### TEKS LATIHAN ###

Almuhtada.org- Pernahkah kita memikirkan fenomena di lingkungan sekitar kita mengenai hijab? mengapa ada wanita yang sedang istiqomah mengenakan hijanya sampai menutup bagian auratnya.
Namun, masih banyak juga yang belum memulai entah itu ragu atau menganggap hijab itu membatasi kebebasan.
Banyak juga yang menganggap hijab itu trend muslimah, yang menjadi sorotan di media sosial sehingga seseorang terlihat sholehah, fasionable atau FOMO akan influencer favoritnya.
Tetapi apakah hijab ini sekedar pilihan hidup, bentuk kewajiban , atau hasil dari kesadaran yang tumbuh perlahan?
Pertanyaan ini seringkali muncul ditengah obrolan ringan atau diskusi serius terutama di kalangan remaja dimana pada masa ini lingkungan berpengaruh terhadap pembentukan karakter seorang remaja.

### ITEM TERSEDIA ###

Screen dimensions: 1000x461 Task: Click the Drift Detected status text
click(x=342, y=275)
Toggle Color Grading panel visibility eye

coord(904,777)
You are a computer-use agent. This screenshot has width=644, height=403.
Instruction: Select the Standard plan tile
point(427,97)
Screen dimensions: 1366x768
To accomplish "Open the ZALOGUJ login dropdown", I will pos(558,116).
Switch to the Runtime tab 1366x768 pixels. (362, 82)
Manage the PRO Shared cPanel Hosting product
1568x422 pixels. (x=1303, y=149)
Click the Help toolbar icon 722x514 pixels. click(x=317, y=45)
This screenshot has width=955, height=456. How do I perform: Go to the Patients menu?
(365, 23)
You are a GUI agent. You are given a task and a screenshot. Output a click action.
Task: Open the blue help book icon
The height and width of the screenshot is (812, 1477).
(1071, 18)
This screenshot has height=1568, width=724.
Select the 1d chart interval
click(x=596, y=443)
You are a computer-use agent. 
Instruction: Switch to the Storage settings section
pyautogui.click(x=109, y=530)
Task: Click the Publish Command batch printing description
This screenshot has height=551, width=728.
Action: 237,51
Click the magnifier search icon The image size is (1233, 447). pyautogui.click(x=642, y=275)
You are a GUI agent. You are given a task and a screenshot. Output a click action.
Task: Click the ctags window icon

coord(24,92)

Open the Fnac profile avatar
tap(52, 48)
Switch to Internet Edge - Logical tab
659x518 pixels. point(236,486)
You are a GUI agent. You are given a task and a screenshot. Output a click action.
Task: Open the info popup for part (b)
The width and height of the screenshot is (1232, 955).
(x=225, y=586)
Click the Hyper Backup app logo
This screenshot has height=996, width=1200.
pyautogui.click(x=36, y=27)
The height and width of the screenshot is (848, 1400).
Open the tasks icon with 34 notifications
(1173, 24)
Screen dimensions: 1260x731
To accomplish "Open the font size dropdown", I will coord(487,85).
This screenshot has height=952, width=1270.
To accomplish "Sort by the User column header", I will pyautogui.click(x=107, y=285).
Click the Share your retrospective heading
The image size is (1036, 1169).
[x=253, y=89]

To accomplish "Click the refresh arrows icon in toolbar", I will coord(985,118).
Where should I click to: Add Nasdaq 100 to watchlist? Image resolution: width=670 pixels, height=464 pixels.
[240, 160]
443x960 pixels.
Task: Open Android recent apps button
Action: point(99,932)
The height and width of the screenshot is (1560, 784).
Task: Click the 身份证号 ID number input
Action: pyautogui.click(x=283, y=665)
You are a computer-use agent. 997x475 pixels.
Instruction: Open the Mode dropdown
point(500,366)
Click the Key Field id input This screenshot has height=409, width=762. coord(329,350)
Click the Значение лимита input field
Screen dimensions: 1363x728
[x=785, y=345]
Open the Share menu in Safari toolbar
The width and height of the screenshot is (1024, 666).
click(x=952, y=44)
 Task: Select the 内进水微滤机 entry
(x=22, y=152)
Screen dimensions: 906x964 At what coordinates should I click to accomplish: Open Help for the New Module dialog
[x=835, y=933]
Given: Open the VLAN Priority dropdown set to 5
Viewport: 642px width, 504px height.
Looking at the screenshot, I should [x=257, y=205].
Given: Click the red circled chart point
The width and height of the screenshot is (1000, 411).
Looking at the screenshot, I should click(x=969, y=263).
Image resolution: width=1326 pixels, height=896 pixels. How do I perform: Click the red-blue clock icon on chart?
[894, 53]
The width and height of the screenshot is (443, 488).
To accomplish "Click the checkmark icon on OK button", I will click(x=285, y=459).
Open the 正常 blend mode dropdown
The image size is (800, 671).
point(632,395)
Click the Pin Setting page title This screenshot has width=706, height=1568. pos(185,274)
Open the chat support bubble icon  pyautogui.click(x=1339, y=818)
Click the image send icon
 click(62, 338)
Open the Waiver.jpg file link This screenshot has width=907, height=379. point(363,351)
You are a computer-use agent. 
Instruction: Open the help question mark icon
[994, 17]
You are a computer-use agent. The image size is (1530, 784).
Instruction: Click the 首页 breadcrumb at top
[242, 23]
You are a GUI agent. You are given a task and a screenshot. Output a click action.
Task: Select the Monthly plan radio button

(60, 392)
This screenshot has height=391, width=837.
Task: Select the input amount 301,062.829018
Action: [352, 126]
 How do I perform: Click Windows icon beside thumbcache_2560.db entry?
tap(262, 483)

###

TUGAS WAJIB
(a) Apakah pernyataan-pernyataan ini sesuai dengan teks tentang hijab: (i) ada orang yang menganggap hijab membatasi kebebasan; (ii) pertanyaan tentang hijab hanya muncul dalam diskusi serius; (iii) pada masa remaja, lingkungan berpengaruh terhadap pembentukan karakter? Jawab ya atau tidak untuk masing-masing, sertakan kutipan persis dari teks yang menentukan.
(b) Tuliskan ulang bagian teks tentang hijab yang diawali dengan "Banyak juga yang menganggap" dan berlanjut sampai "akan influencer favoritnya.".
Item di atas berasal dari sumber lain, bukan dari teks tentang hijab.

JAWABAN TUGAS
(a)
(i) Ya: "menganggap hijab itu membatasi kebebasan"
(ii) Tidak: "seringkali muncul ditengah obrolan ringan atau diskusi serius"
(iii) Ya: "lingkungan berpengaruh terhadap pembentukan karakter seorang remaja"

(b)
Banyak juga yang menganggap hijab itu trend muslimah, yang menjadi sorotan di media sosial sehingga seseorang terlihat sholehah, fasionable atau FOMO akan influencer favoritnya.